Work instruction 1:
Answer these questions about the garlic scape passage, one per line:
(a) Which types of garlic produce a true scape?
(b) What do the scapes of hardneck garlic produce in place of seeds?
(c) How does the writer like to cook garlic scapes?
Work instruction 2: Retype the part of the garlic scape passage that opens with the words containing "I find that" and closes with "stems become tougher.".
Work instruction 3: According to the garlic scape passage, why should scapes be picked within a couple of days after they first appear?

Passage:
+ + + + +

If you have ever grown hardneck garlic you more than likely have had the long curly flower stalks known as “scapes” appear in the late spring or early summer. In botanical terminology a scape is a long flower stalk emerging from a root, rhizome, or a bulb. Although they do not produce flowers, the scapes of hardneck garlic are the reproductive structure of the garlic plant. Although most types of garlic will produce a stem, it is only the hardneck types that will produce a true scape. Garlic cultivars are not grown from seed, but from their bulbs, and have been selected to no longer produce true seeds. Thus, the garlic flowers of most cultivars are sterile but the scapes do produce “bulbils” or small garlic bulbs. These can be planted and with a few years of growing will produce full size garlic bulbs. But the best use of garlic scapes is to use them in dishes that call for a mild garlic flavor.

Garlic Scape

Garlic Scape
The Garlic Farm, West Granby, CT

I find that garlic scapes have a milder flavor than the bulbs, but just like the garlic bulb itself, the scape will vary in flavor from variety to variety. Generally if you like the bulb, you will like the scape. They can be used in stirfries, soups, pasta sauce or ground into a pesto sauce. I like to just sauté them in butter and a little olive oil. They keep in the refrigerator for a few days and can be frozen or dried. They are best picked when young and tender, within a couple of days after they first appear. After that they begin to form the bulbils and the stems become tougher.

+ + + + +

Records:
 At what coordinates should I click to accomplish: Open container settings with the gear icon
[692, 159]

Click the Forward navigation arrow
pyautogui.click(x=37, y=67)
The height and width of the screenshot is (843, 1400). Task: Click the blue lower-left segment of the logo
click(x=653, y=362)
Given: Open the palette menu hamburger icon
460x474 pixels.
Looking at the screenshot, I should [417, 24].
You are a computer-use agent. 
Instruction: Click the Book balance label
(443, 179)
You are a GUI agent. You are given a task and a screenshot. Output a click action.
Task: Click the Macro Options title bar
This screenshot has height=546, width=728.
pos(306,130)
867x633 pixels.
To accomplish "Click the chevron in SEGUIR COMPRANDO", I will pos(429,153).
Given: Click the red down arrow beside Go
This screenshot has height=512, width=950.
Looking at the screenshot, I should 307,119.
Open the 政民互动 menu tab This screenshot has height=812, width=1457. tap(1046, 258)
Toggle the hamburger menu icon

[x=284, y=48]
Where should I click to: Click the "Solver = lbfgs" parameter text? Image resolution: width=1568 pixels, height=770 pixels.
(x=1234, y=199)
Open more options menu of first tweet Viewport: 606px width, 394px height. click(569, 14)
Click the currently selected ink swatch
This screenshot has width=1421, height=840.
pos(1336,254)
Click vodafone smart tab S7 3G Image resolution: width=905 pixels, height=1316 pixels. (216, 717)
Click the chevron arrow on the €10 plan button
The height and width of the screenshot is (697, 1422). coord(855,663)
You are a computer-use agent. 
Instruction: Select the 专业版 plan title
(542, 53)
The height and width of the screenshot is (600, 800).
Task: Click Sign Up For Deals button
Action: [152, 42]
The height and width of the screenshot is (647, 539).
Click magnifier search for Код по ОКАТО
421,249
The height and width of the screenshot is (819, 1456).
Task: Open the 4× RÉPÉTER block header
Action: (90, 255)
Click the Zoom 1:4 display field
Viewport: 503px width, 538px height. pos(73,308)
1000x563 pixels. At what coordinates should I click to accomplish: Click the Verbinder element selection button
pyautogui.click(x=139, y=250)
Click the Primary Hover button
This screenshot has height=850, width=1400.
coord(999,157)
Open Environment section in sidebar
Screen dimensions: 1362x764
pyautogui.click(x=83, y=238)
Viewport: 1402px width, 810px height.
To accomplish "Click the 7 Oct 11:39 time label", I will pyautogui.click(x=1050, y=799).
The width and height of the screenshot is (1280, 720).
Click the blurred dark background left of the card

+ + + + +

Expected answer 1:
(a) Only the hardneck types.
(b) Bulbils, or small garlic bulbs.
(c) Sautéed in butter and a little olive oil.

Expected answer 2:
I find that garlic scapes have a milder flavor than the bulbs, but just like the garlic bulb itself, the scape will vary in flavor from variety to variety. Generally if you like the bulb, you will like the scape. They can be used in stirfries, soups, pasta sauce or ground into a pesto sauce. I like to just sauté them in butter and a little olive oil. They keep in the refrigerator for a few days and can be frozen or dried. They are best picked when young and tender, within a couple of days after they first appear. After that they begin to form the bulbils and the stems become tougher.

Expected answer 3: After those first couple of days, the scapes begin to form bulbils and their stems become tougher. Picked early, they are still young and tender.